# new to doing deadlifts. heres a month later



## Jerry M (Dec 12, 2013)

as i stated, only been doing deads for a month. started with 365 and now this. stiff leg was just to see.


Jerry Maitland 495 deadlift - YouTube








Jerry Maitland 405 stiff leg dead lift - YouTube


----------



## chicken_hawk (Dec 13, 2013)

Not bad at all!

A little technique work and you will be pulling mid 500's soon.

Keep it up!

Hawk


----------



## Big-John (Dec 13, 2013)

You should continue to go up in weight for a while. Keep us posted.


----------



## PreacherMan (Dec 13, 2013)

Deads are the way to go bro.  Both traditional and stiff leg. keep up the work.  Work on form so you don't kill your back, that will set you back for a LONG time. Keep it up!


----------



## Thunder46 (Dec 13, 2013)

Damn Jerry impressive


----------



## Phoenixk2 (Dec 13, 2013)

Jerry, does anyone else workout at your gym? Nice job man!


----------



## Jerry M (Dec 14, 2013)

usually my form is spot on, but id never done over 405 on reg deads, so this being a first time, I wasn't expecting the pull. I fig id start doing them bc the best backs of all time did deads.

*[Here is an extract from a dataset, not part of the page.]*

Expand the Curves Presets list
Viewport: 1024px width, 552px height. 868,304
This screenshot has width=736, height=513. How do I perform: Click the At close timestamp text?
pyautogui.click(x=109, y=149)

and no, not really. this place is actually a second gym for me. lil whole in the wall I can cuzz and holler without worrying about women around me and shit.  plus, I feel like a douche every time I set my phone up for a vid,so the privacy is nice.


----------



## Magnus82 (Dec 14, 2013)

Well done!


----------



## Coeda (Dec 16, 2013)

Dead are good for ab training too right?


----------



## Jerry M (Dec 17, 2013)

its a good core excercise period. so long as you actually keep your core tight and dont blow them out. 

thanks magnus


----------